*** TASK INPUTS

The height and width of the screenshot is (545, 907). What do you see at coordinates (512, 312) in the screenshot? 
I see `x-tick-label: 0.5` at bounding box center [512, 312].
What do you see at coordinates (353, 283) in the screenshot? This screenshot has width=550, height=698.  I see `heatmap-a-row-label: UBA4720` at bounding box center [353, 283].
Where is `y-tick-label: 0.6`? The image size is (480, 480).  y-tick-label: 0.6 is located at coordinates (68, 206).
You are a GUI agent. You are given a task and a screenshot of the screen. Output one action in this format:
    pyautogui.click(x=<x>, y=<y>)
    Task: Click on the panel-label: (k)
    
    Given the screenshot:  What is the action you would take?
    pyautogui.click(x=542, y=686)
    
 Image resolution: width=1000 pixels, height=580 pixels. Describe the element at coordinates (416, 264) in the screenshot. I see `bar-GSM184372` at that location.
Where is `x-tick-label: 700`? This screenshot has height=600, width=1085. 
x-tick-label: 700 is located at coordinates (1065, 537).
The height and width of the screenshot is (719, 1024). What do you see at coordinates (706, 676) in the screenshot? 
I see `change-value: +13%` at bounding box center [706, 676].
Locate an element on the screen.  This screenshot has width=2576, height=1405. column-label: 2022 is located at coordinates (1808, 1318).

******

**PROBLEM:**
Can you quote the entries from the line with "has height=600, width=1085." to the line with "center [706, 676].", copying each line exactly?

**SOLUTION TO THIS EXERCISE:**
Where is `x-tick-label: 700`? This screenshot has height=600, width=1085. 
x-tick-label: 700 is located at coordinates (1065, 537).
The height and width of the screenshot is (719, 1024). What do you see at coordinates (706, 676) in the screenshot? 
I see `change-value: +13%` at bounding box center [706, 676].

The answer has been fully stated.